A large language model, on its own, is stateless. Each call is a clean slate: it sees only the text you hand it in that exact moment and nothing else. Ask it a follow-up question and it has no idea what "it" refers to. Tell it your name twice and it greets you like a stranger both times.
Memory is the layer we build around the model to fix this — the machinery that decides what to carry forward, in what shape, and for how long. Get it right and the agent feels like it knows you. Get it wrong and it either forgets the thread or drowns in its own history, slow and expensive. Concretely, a good memory system lets an agent:
- Maintain context — track the flow of a conversation so you never repeat yourself.
- Personalize — recall details you shared earlier, like your name, tone, or constraints.
- Execute multi-step tasks — build on the output of previous steps instead of restarting.
- Learn over time — accumulate facts and outcomes across runs to improve decisions and avoid repeating mistakes.

None of this is free. Every token of remembered context costs money and latency, and every model has a hard ceiling on how much it can read at once. The six methods below are really six different answers to one question: what do we keep, and what do we let go?
Borrowed from biology
How Human Memory works
Engineers didn't invent these patterns from scratch. The way humans form memories — capture, consolidate, reconstruct — maps almost one-to-one onto how agents manage theirs.
Picture a surprise birthday party. Your eyes catch the candles, your ears the singing, your tongue the chocolate — and within a year, the smell of a bakery can pull the whole scene back. That single experience moves through three distinct stages, and each one has a direct analogue in agent design.

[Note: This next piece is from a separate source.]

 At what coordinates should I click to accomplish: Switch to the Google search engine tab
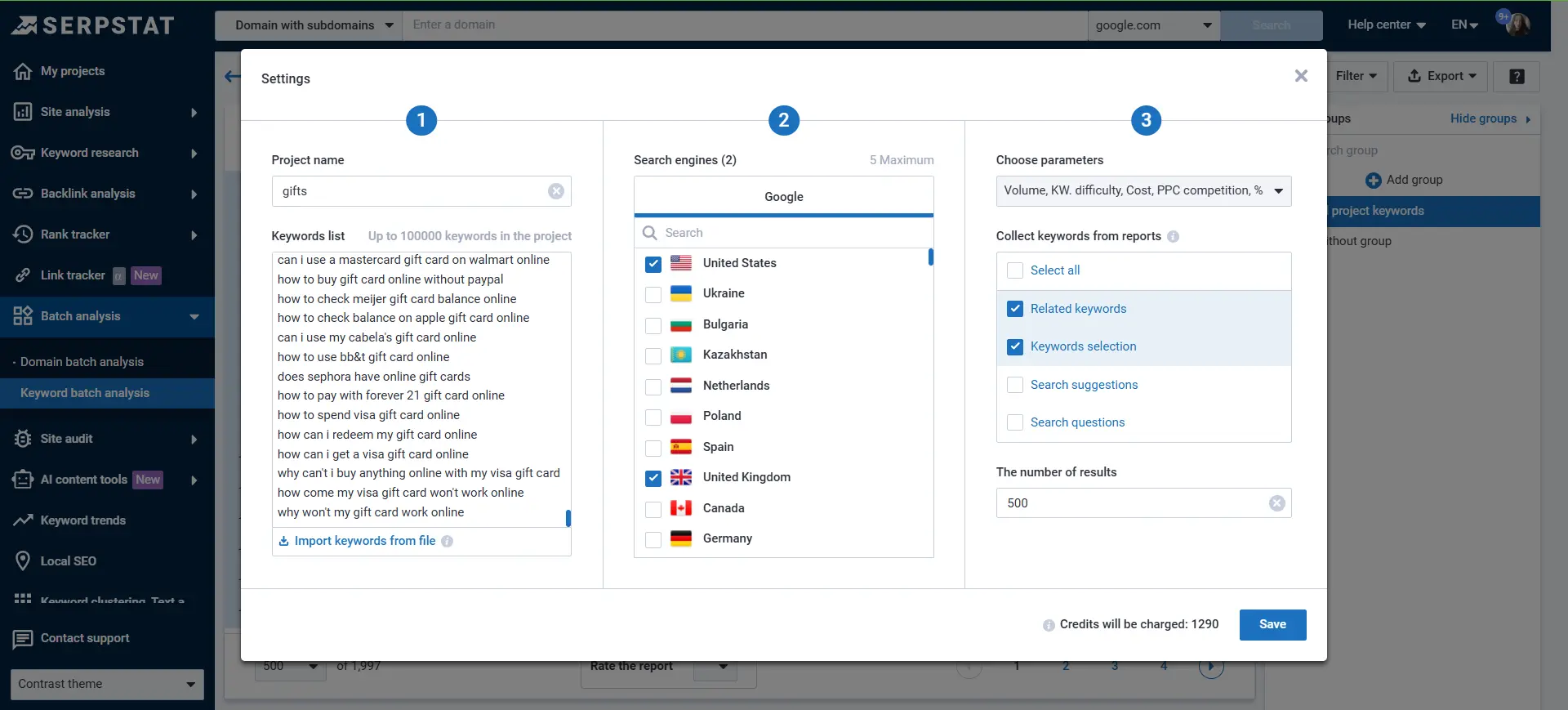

Two details matter for what follows. First, retrieval is reconstructive — the brain pulls fragments from different stores and stitches them together, which is exactly what a knowledge graph or vector search does. Second, recalling a memory makes it unstable again: you re-save it with whatever you were thinking at the time, subtly rewritten. Agentic systems call this reconsolidation, and the better ones embrace it — deduplicating and updating facts rather than blindly stacking them up.
The Agent Memory toolkit
Seven ways Agent can use to remember
From the dead-simple to the genuinely clever. Most production agents combine several of these — a recent-turn buffer for immediacy, plus a long-term store for everything that should outlive the session.
1 Conversation Buffer
Keep everything, replay everything
A court stenographer who records every word, and before each ruling reads the entire transcript aloud from page one.
The simplest possible strategy: store every message in a list, and re-send the whole list to the model on every call. Nothing is lost, nothing is summarized. The agent always sees the conversation in full, verbatim.


2 Sliding Window
Only the last few turns

The buffer's problem is that it grows without bound. The sliding window fixes that with one rule: keep only the last k interactions. When a new message arrives and the window is full, the oldest one is evicted. Inference stays inside fixed token limits, and costs become predictable.


3 Summary Memory
Compress the past into a running gist

Summary memory keeps the sliding window's recent turns verbatim, but instead of throwing old turns away, it folds them into a running, LLM-written summary. The agent keeps a high-level grasp of the whole conversation while token usage stays bounded and predictable.


04 Knowledge Graph
Remember relationships, not text

Rather than storing conversation as text, a knowledge graph extracts (subject, predicate, object) triples from each turn and weaves them into a directed graph. At query time the agent matches entities in your question and pulls a one-to-two-hop neighbourhood — structured context that grounds the answer in established relationships.

A lightweight in-memory graph (e.g. NetworkX) covers a lot of ground. At scale, reach for temporal graph frameworks like Graphiti or a dedicated graph database — Neo4j, FalkorDB, Memgraph — wired into your LLM workflow.


05 Episodic Memory
Recall whole sessions, later

Everything so far lives inside a single conversation. Episodic memory crosses the session boundary. When a session ends, the agent distills it into one indexed episode — a timestamp, the core topic, and the outcome — and stores it in a long-term engine. In a future session, a semantic query pulls the relevant episodes back.


06 Semantic Memory
Distil durable facts from the noise

If episodic memory is the dashcam, semantic memory is the CRM compiler. It strips away conversational fluff, isolates the persistent truths, and refines a central knowledge base. Two sentences that mean the same thing collapse to one fact — and duplicates are quietly deduplicated.


07 Procedural Memory
Procedural Memory is the agent memory technique that gives an LLM agent this same learn-by-doing ability. It captures reusable workflows (step-by-step action sequences) and stores them in a skill library. When a similar task appears, the agent retrieves the proven procedure instead of reasoning from scratch. In short, this is similar to how humans use their procedural memory to handle unconscious skills like riding a bike.


Putting it together
Choosing a strategy
There's no single winner — the right answer is usually a stack. The axis that matters most: does this information need to outlive the session?


Pick the lightest method that preserves what your agent actually needs to remember. Reach for the heavier machinery only when continuity and structure genuinely earn their cost.